Littérature des 5 continents : AmériqueArgentine

Le baiser de la femme araignée

Manuel Puig

(El beso de la mujer araña, 1976)
Traduction :   Albert Bensoussan.   Langue d’origine : Espagnol
⭐⭐⭐

Ce que raconte ce roman :

Buenos Aires, 1975. En pleine dictature, deux hommes très différents partagent la même cellule dans une sordide prison. Luis Molina est un homosexuel efféminé accusé de corruption de mineurs, qui parle de lui-même au féminin, tandis que Valentín Arregui est un prisonnier politique, qui complote avec des groupes clandestins pour mener la révolution et renverser le gouvernement.

L’un s’évade de la réalité, l’autre voudrait la changer :

La structure de ce roman est extraordinairement simple, c’est un peu comme une œuvre de théâtre, un huis-clos à deux personnages. D’ailleurs, une adaptation théâtrale a été jouée avec succès dans les années 90. Le parti pris est simple mais risqué : Tout miser sur le contraste entre les deux hommes, sans jamais vraiment nous dévoiler sa vraie pensée. Il n’y a pas de narrateur, ni à la première ni à la deuxième ni à la troisième personne. Aucune description. À quelques exceptions près (voir plus bas), la totalité du livre est composé des dialogues. Ces dialogues traitent de la vie quotidienne dans la prison et aussi des films que Molina raconte à Valentín pour faire passer le temps tout en rêvant d’ailleurs. Ce n’est que à travers quelques bribes de dialogue qu’on découvre des éléments-clés du passé et de la vie et ambitions de nos deux protagonistes.

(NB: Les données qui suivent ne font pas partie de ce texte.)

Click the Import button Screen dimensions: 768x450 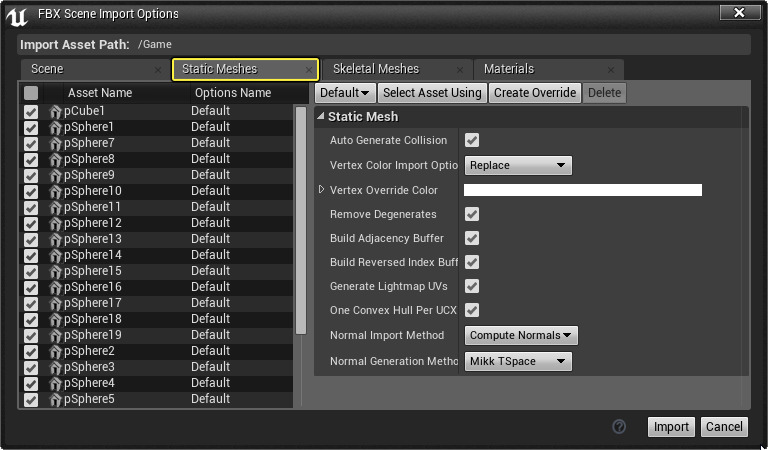671,427
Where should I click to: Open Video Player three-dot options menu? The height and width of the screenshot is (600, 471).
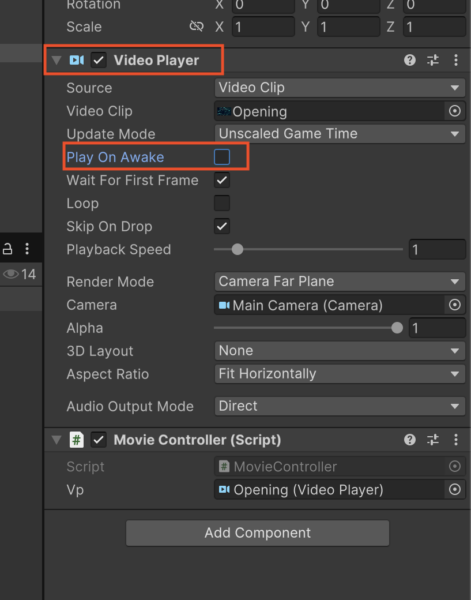pos(456,60)
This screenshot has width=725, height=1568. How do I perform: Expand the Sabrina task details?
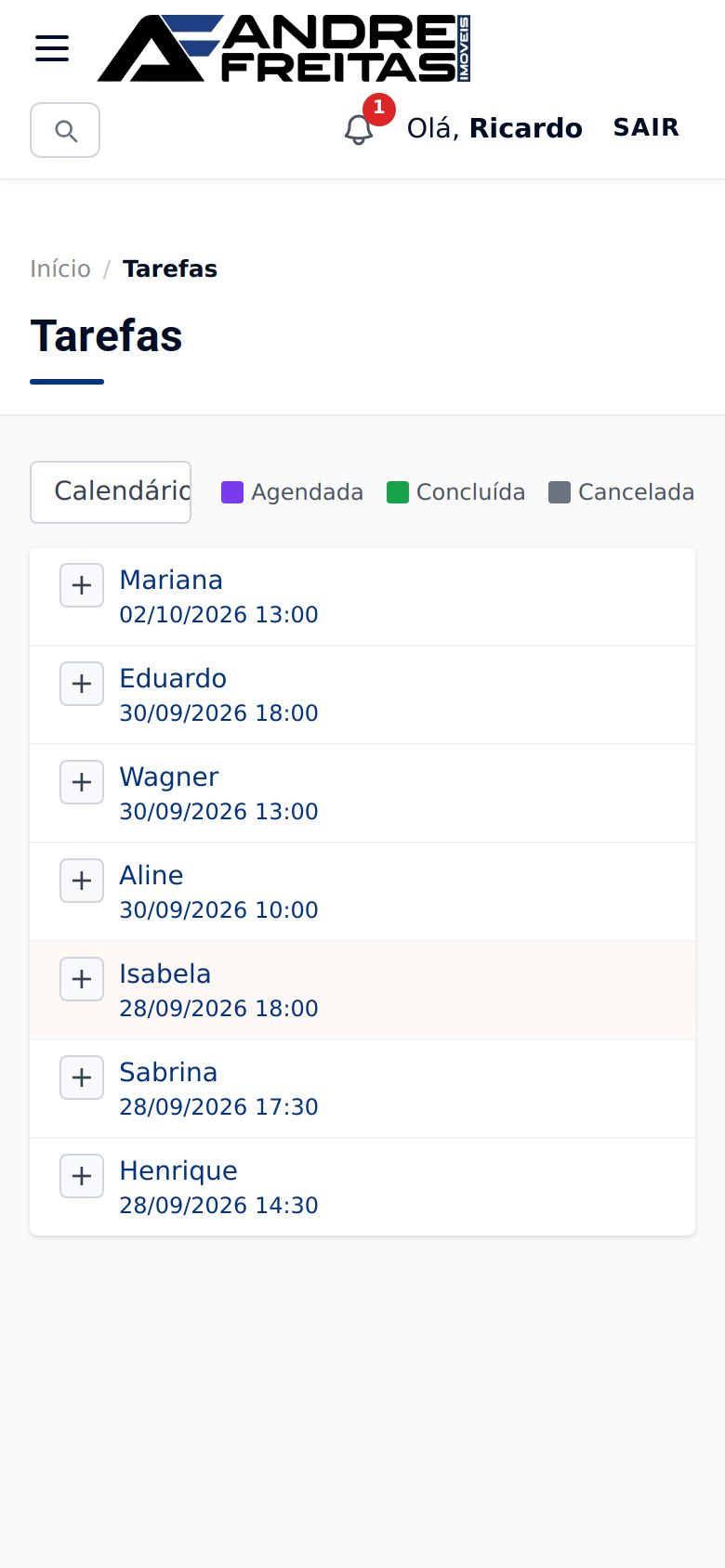[82, 1078]
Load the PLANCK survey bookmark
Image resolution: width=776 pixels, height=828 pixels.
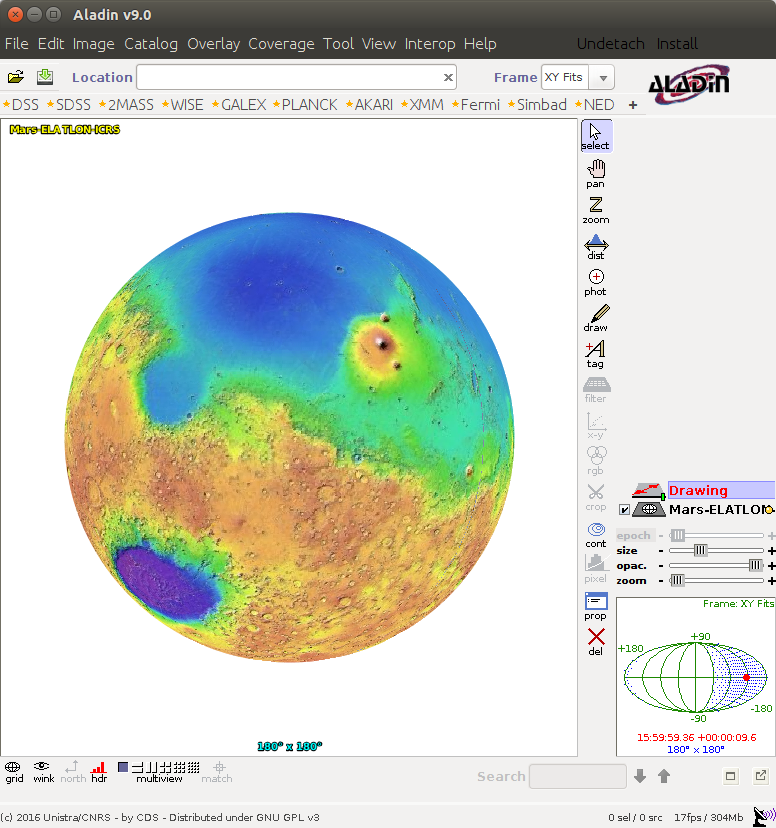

Molina est un personnage rêveur mais un peu fataliste, qui passe son temps en prison à vouloir s’évader dans sa pensée. Valentín est aussi humaniste mais plus terre à terre, il ne veut pas s’évader de la réalité, il veut la changer. Valentín est plutôt concentré sur la révolution, il est discipliné et travaille en silence, toujours sur ses livres et ses projets clandestins. Mais petit à petit Valentín se laisse emporter par les histoires que Molina raconte, et même il en redemande. Car Molina est un cinéphile assez extravagant, avec un gout par les films de série B très classe, comme ‘Cat People’ ou ‘I married à Zombie’ de Jacques Tourneur. Il raconte ces films avec tout luxe de détails et émotions, en soulignant toujours les qualités des femmes protagonistes qu’il admire autant, s’attardant sur leur glamour, leurs habilles, et leur tempérament, mais surtout en s’attachant à la dignité avec laquelle elles sacrifient tout pour l’homme qu’elles aiment.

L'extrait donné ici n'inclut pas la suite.